> Assignment
Return every line below in which "agent" appears.

> Data for analysis
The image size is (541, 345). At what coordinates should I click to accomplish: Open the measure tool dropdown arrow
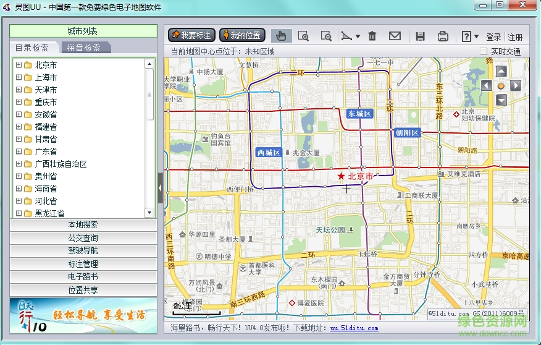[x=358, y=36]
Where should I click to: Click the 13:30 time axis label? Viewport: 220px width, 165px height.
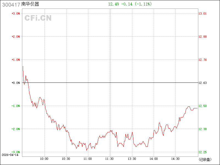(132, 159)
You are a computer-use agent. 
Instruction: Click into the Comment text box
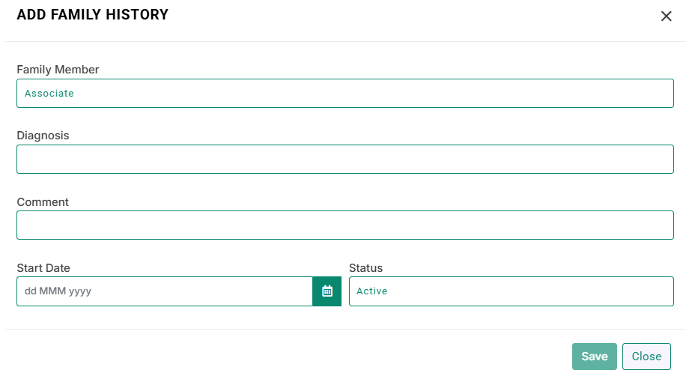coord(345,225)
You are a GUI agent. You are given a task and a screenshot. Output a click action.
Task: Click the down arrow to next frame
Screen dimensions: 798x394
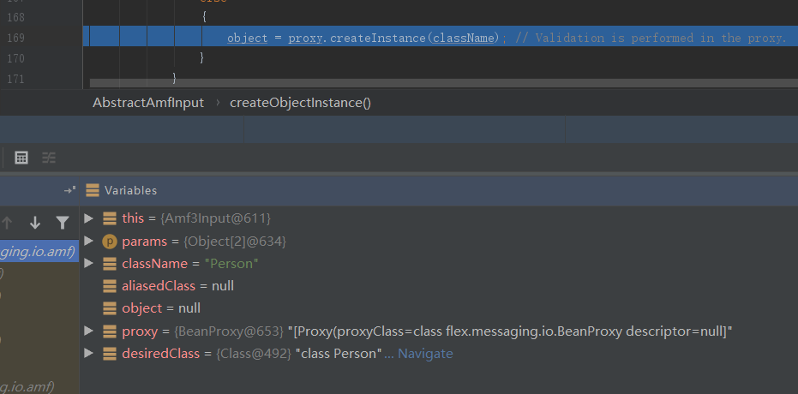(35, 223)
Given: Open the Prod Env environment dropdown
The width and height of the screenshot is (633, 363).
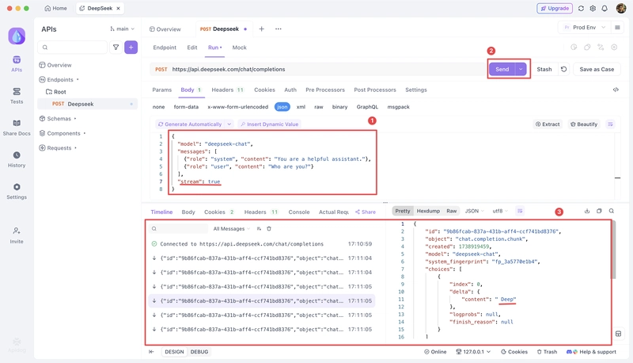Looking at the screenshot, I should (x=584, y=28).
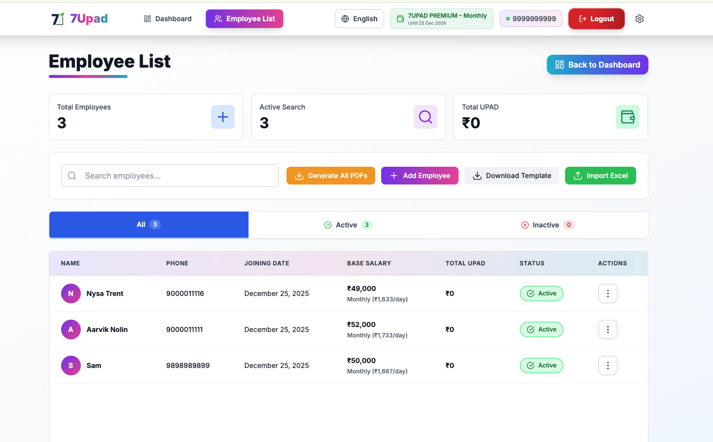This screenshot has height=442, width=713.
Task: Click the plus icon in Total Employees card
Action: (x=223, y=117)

--

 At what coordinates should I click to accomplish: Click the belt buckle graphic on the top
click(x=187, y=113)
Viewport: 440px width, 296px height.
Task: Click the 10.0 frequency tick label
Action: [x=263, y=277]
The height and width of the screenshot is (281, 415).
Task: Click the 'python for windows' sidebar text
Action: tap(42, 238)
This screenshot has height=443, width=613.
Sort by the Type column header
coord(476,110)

> Result
You are a computer-use agent. 
You are a GUI agent. You are given a task and a screenshot. Output a click action.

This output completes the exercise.